EGb-761

Clinical data
- Trade names: Gingogink; Tebonin; Tramisal
- Other names: GBE 761; Ginkgo biloba special extract; EGb761
- Routes of administration: Oral
- ATC code: N06AX07 (WHO) ;

Legal status
- Legal status: OTC in some territories / dietary supplement‐status in others;

Pharmacokinetic data
- Bioavailability: Not fully established
- Metabolism: Not fully established

Identifiers
- CAS Number: (for Ginkgo biloba extract) 90045-36-6 (for Ginkgo biloba extract);
- UNII: 19FUJ2C58T;

= EGb-761 =

EGb-761 (also written EGb 761, branded Gingogink, Tebonin, Tramisal) is a standardised extract of the leaves of the tree Ginkgo biloba, containing flavonoid glycosides and terpene lactones, and used in some countries for symptoms such as cognitive decline, peripheral circulatory disorders, tinnitus and vertigo.

== Mechanism of action ==

The pharmacological effects of EGb-761 are attributed to multiple mechanisms: antioxidant and free-radical-scavenging actions, modulation of micro-circulation (hemorheological effects), protective effects on mitochondrial function, and possible effects on neuronal signalling and excitotoxicity.

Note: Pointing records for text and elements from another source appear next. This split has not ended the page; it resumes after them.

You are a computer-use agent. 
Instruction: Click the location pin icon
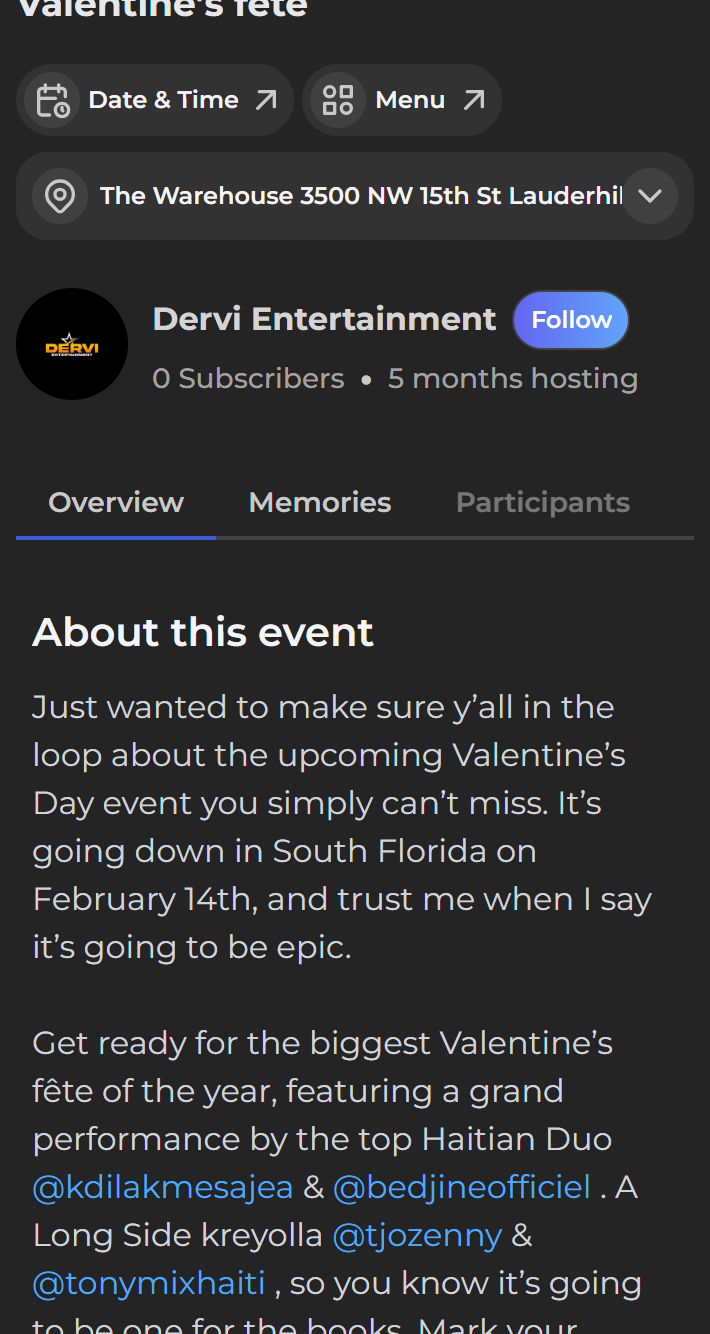pyautogui.click(x=60, y=196)
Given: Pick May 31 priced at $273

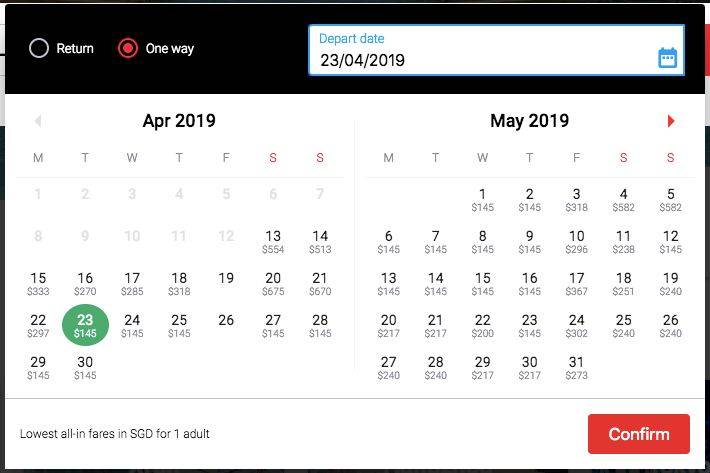Looking at the screenshot, I should point(576,368).
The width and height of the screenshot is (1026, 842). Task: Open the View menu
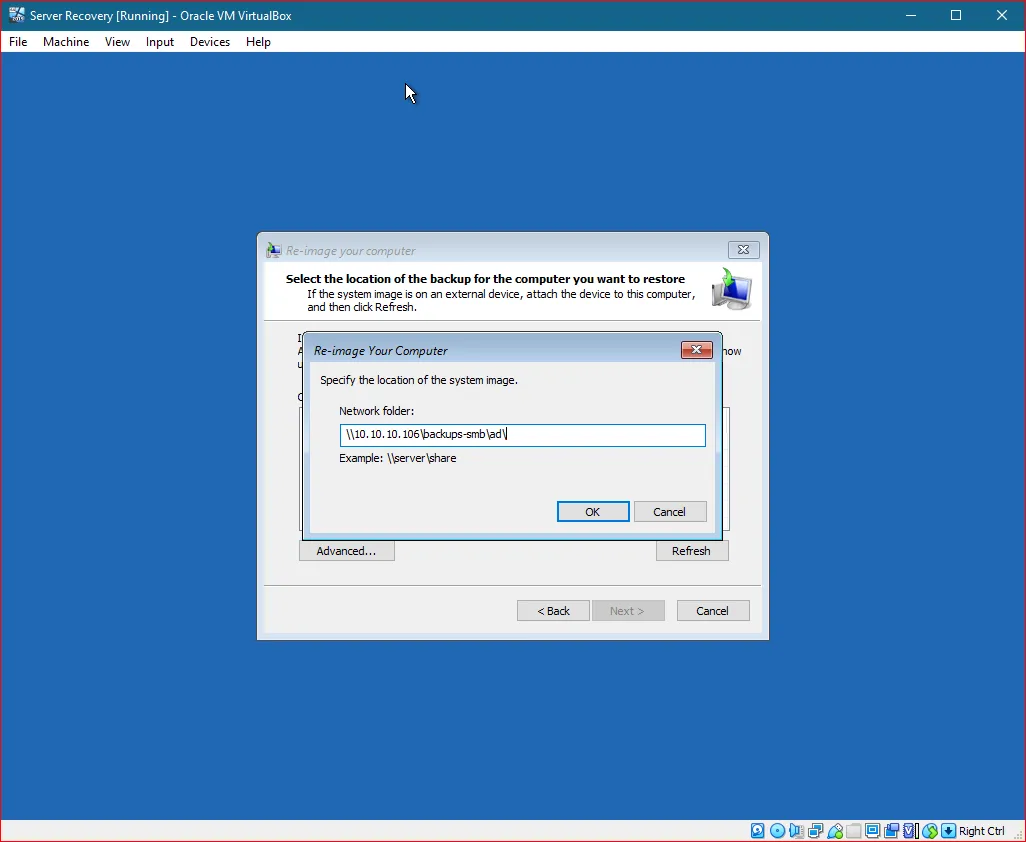pos(117,42)
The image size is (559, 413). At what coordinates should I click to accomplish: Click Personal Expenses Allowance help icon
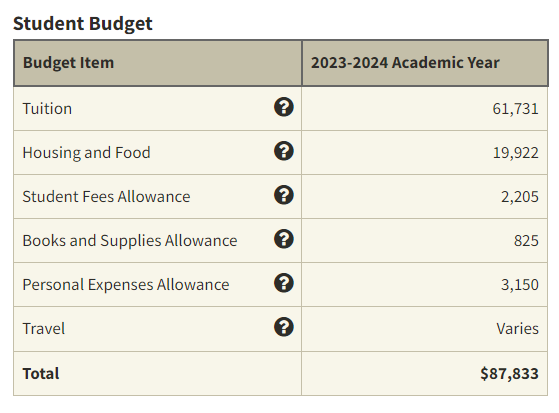pos(284,283)
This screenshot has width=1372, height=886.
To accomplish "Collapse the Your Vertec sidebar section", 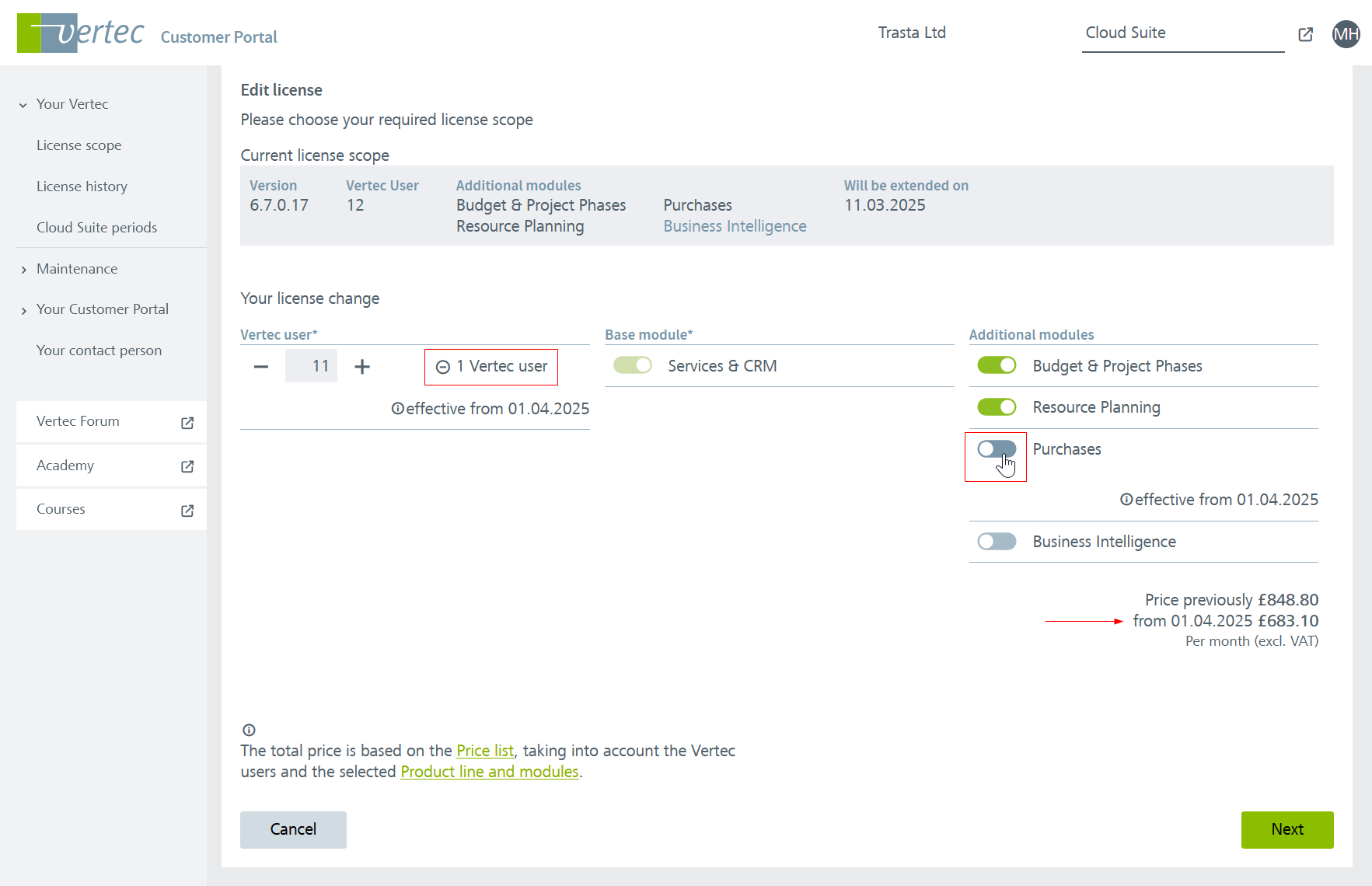I will [x=23, y=105].
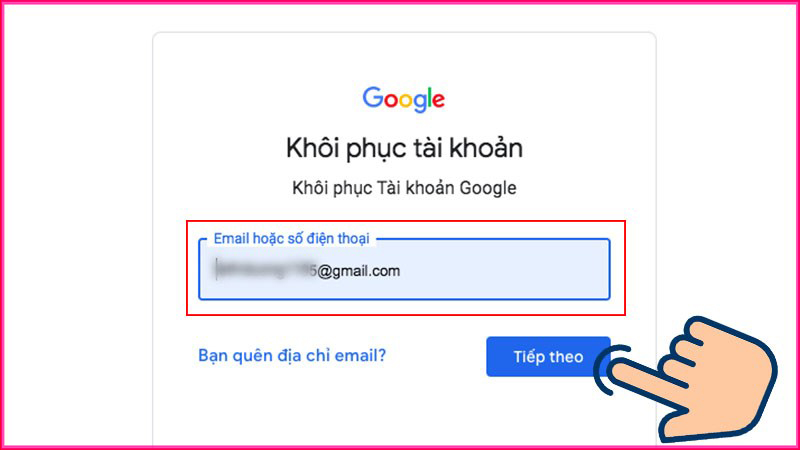
Task: Click the Google logo
Action: click(x=404, y=99)
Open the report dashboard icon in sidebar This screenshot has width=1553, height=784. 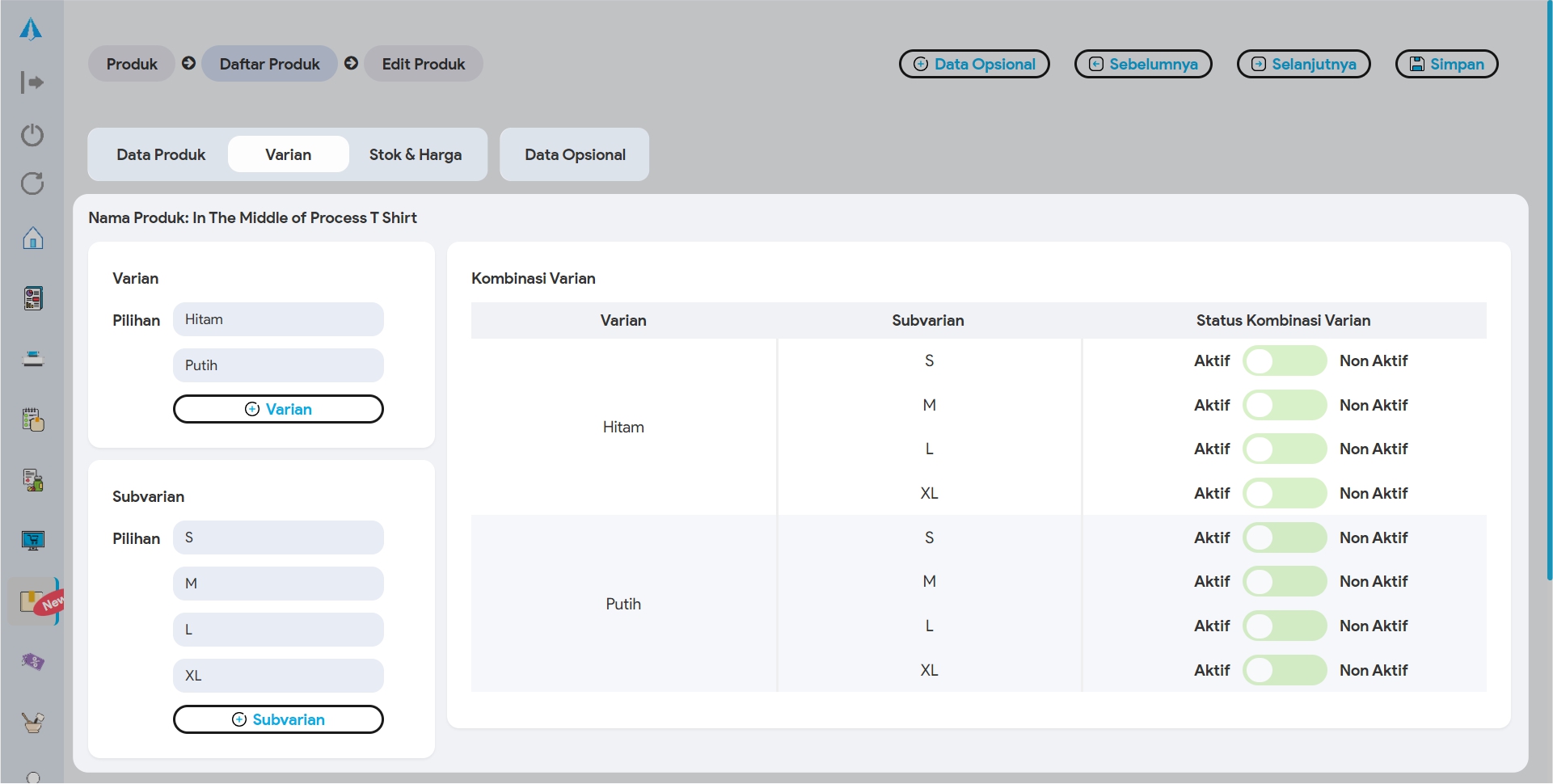[32, 298]
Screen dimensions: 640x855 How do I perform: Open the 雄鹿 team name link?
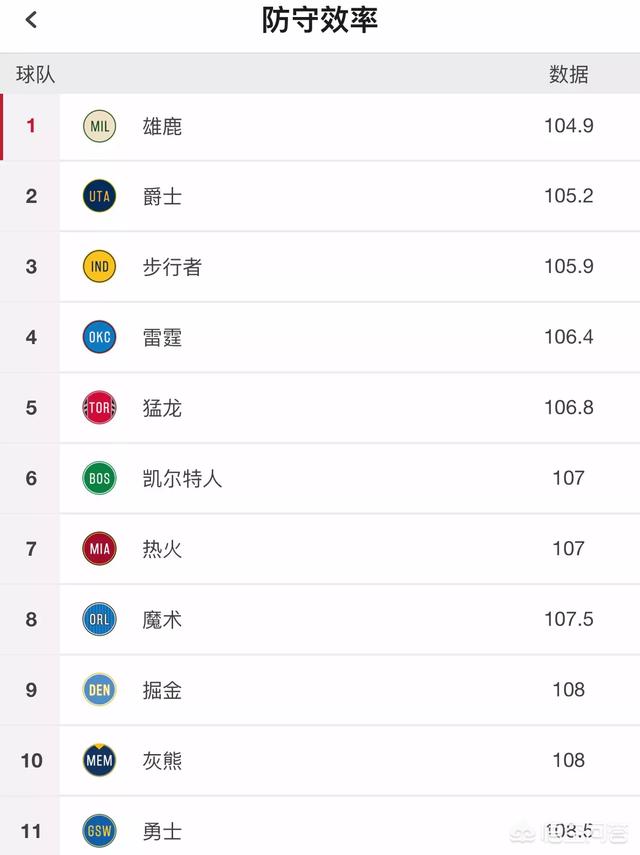[x=162, y=127]
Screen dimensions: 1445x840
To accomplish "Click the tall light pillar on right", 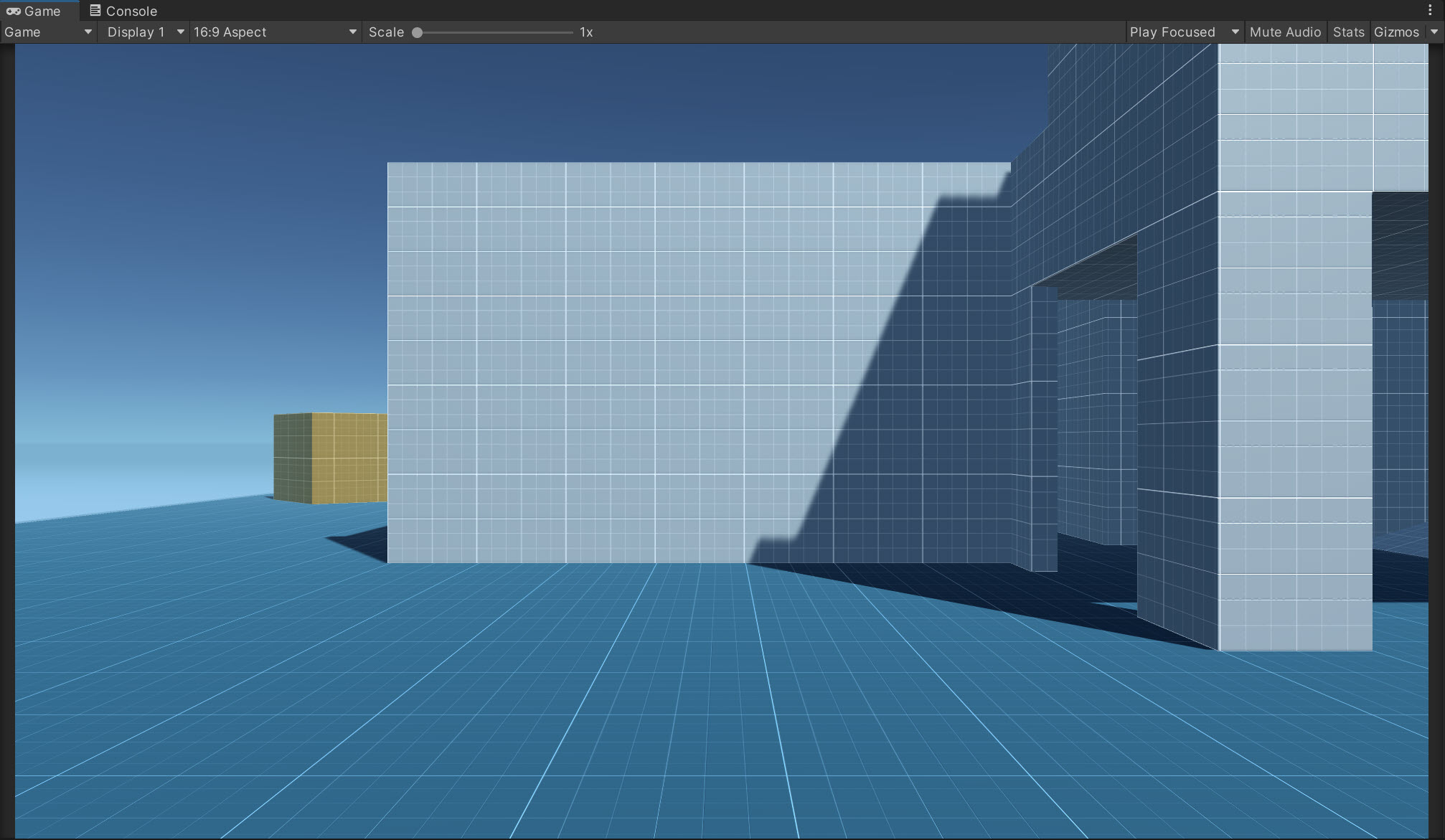I will [1294, 423].
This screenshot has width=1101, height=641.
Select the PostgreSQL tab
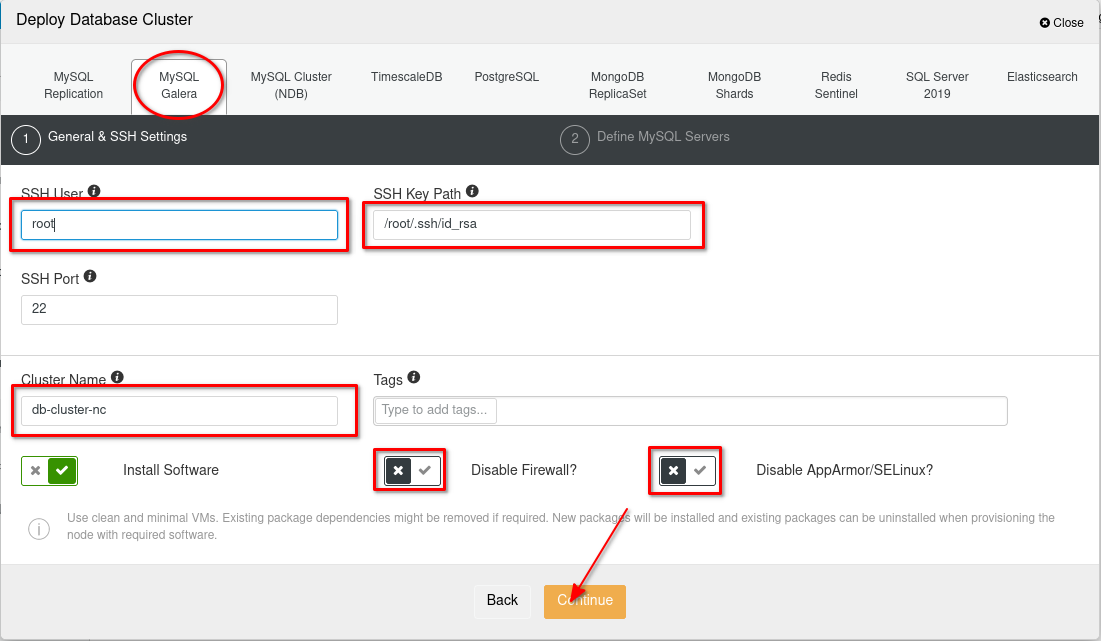click(x=506, y=77)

In relation to auditory disorders and tinnitus, it has been proposed that EGb-761 may help stabilize inner-ear microcirculation, reduce oxidative stress, and modulate neuro-auditory pathways.

A systematic review concluded that "there is evidence of efficacy for the standardised extract, EGb 761, ... in the treatment of tinnitus".